To get started with storage for AI, check out Chapter 2 of The Artificial Intelligence Infrastructure Workshop.





Do you think technologies like NVMe-oF and flash will be adopted further to accommodate for this extra need for speed and availability when it comes to AI?

Arankalle: Absolutely. We do have systems that validate and store data, and we do have production-grade storage systems. And we do have frameworks that can process petabytes of data.

But the main thing is: How do you prioritize your latencies? And which data would you like to show to your customers? Which of them are on top priority? Which fall on a lower priority?

It's fine if some data is taking time to load because that's a part of the process that goes behind that particular request. In the future, it will be all about priorities of the data.

Who is taking the lead to enable organizations to manage AI storage?

Arankalle: There are a lot of vendors in the space, but there are a few of them I would like to name. The first one is Databricks. They're doing an amazing job in providing serverless compute at cheap prices.

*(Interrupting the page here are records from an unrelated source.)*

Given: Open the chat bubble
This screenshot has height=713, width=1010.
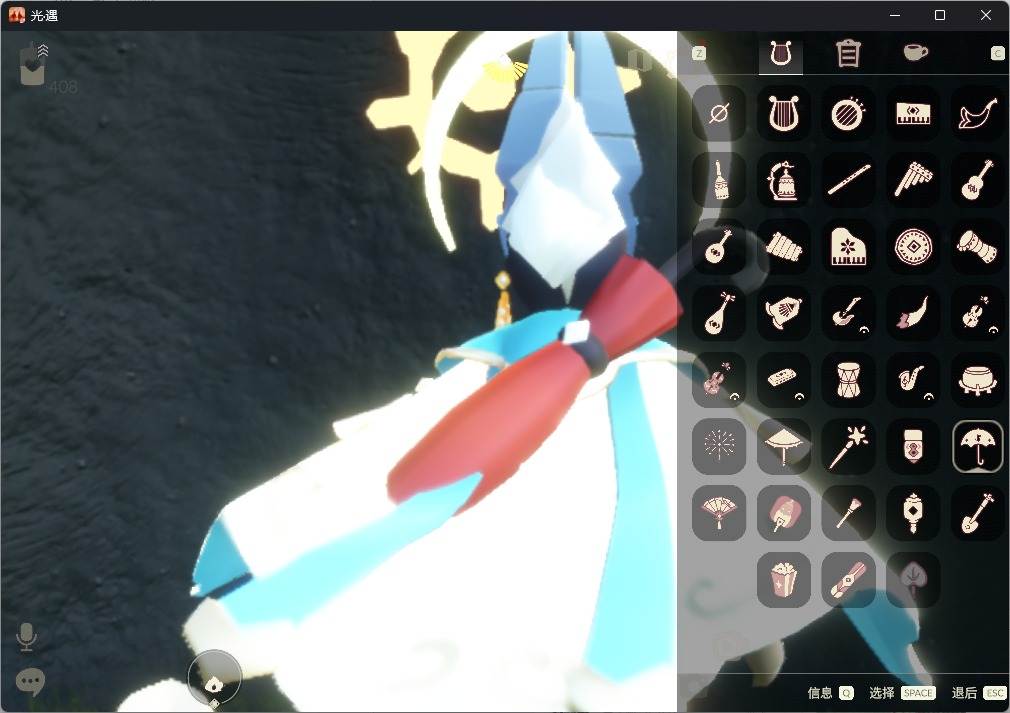Looking at the screenshot, I should pos(30,681).
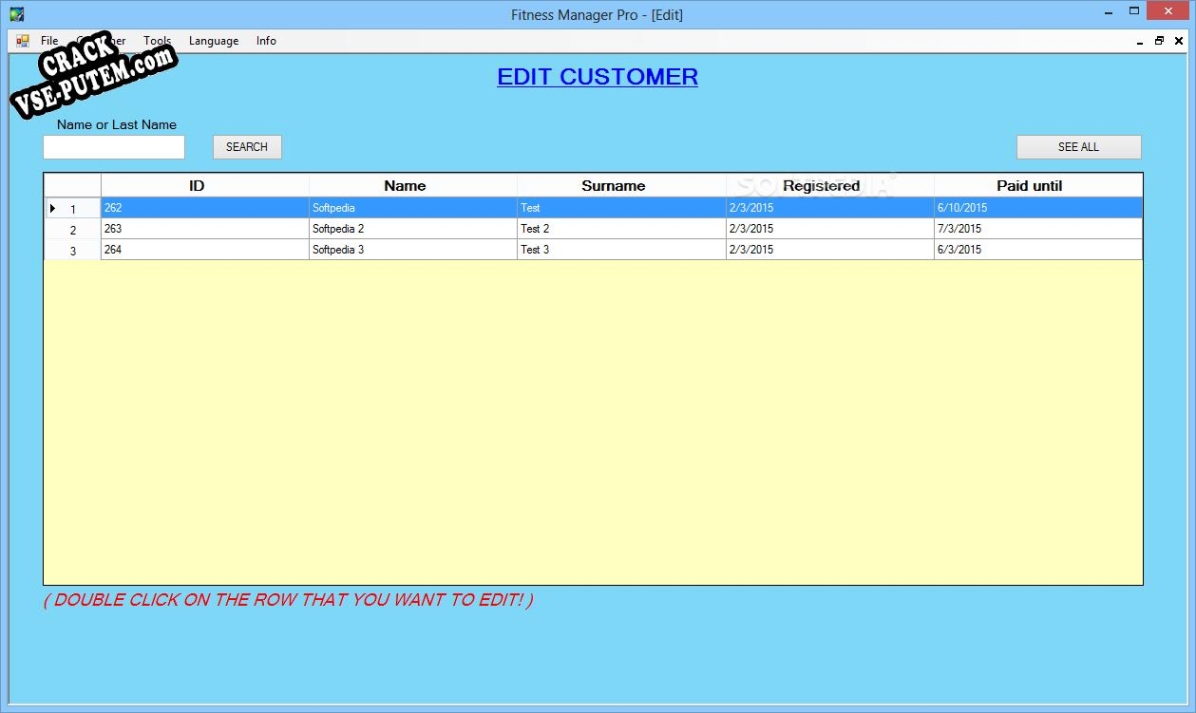Click the SEE ALL button
1196x713 pixels.
point(1078,147)
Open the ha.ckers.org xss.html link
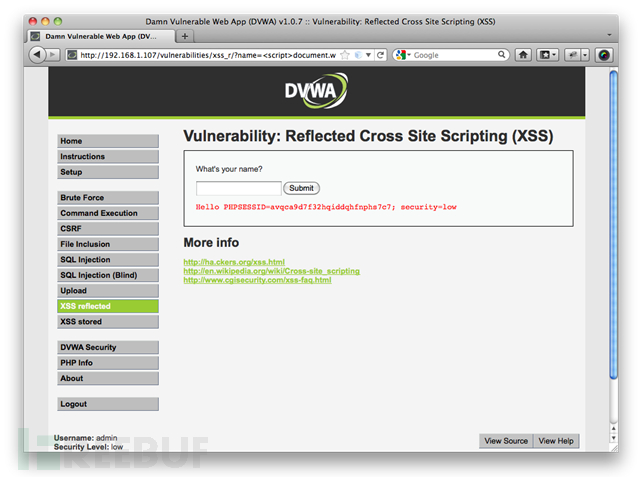The image size is (642, 477). [x=234, y=262]
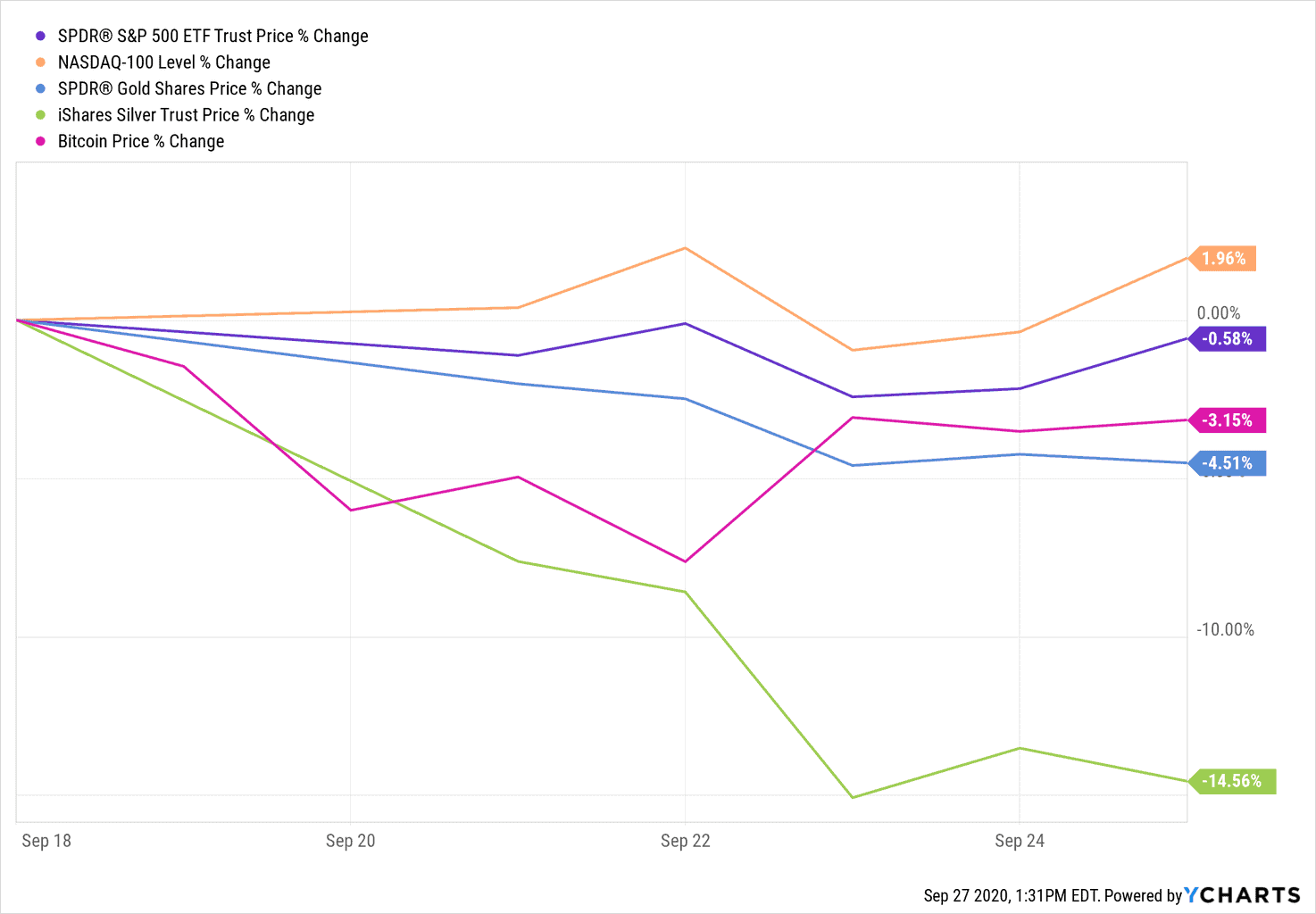This screenshot has height=914, width=1316.
Task: Click the purple -0.58% value tag
Action: click(x=1228, y=339)
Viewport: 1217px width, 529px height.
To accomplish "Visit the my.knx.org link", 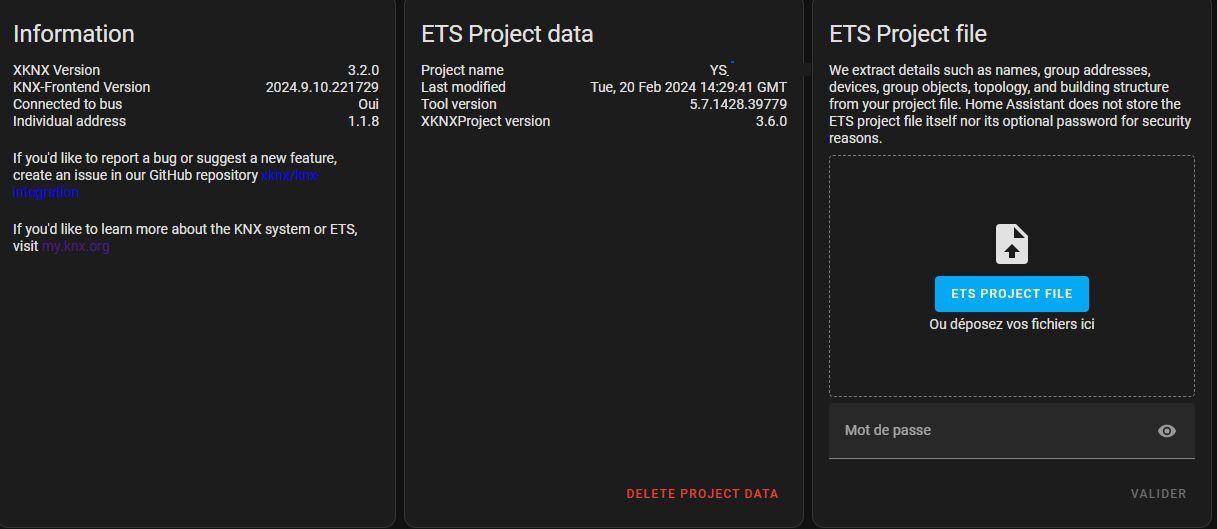I will 76,246.
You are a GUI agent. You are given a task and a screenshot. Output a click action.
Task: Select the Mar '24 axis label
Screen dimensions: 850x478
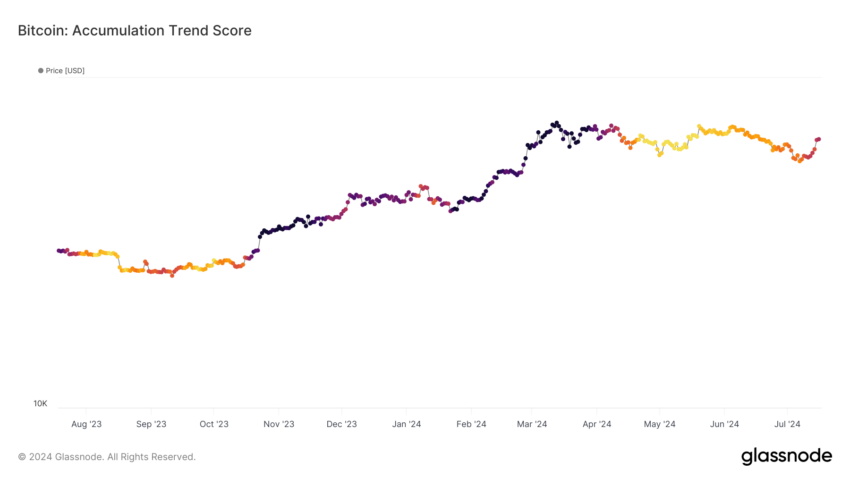[x=532, y=424]
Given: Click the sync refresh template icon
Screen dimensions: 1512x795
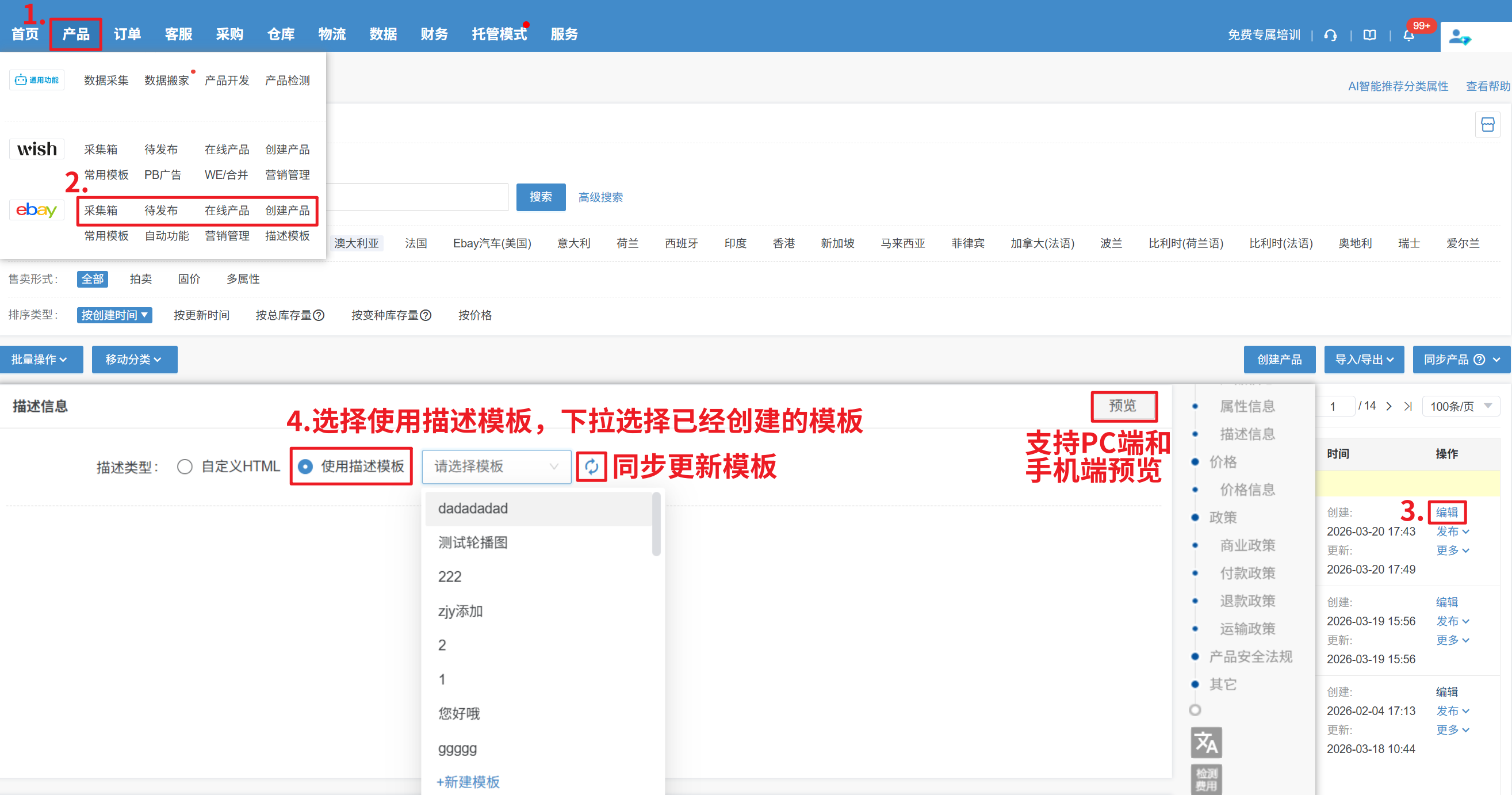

The first thing which I would like to point out in Databricks is their data lake, which we can directly use for a small price. We could easily apply best storage practices directly to our data.

On the downside, I would say Databricks doesn't have a super powerful metadata system. If you would like to build a proper data management system, then Databricks would be a single part of the whole ecosystem -- like storing metadata and then pointing to the particular data and displaying it. Databricks has yet to cover these pieces.

AWS has been in the compute space for ages when they started Amazon Elastic MapReduce and on-demand computing. There are a lot of different tools they have come up with. For example, AWS Glue, which provides us not only ways to catalog data, but also we can build our data pipelines and use S3 for cold storage and use Redshift as our hot storage, for example.

The issue with all tools in one vendor is vendor lock-in. To avoid that, usually, I've seen companies go with a hybrid model, where they use Databricks for compute space or Azure Data Factory for compute. Through Azure Data Factory, they can trigger Databricks notebooks, and they use AWS for storage, like S3 and Redshift.

These are major competitors in the compute and storage space, but I believe, from a storage point of view, AWS is the clear winner. And, from an ad hoc reading point of view, Google BigQuery is amazing with the way they have built that abstraction layer on top of storage.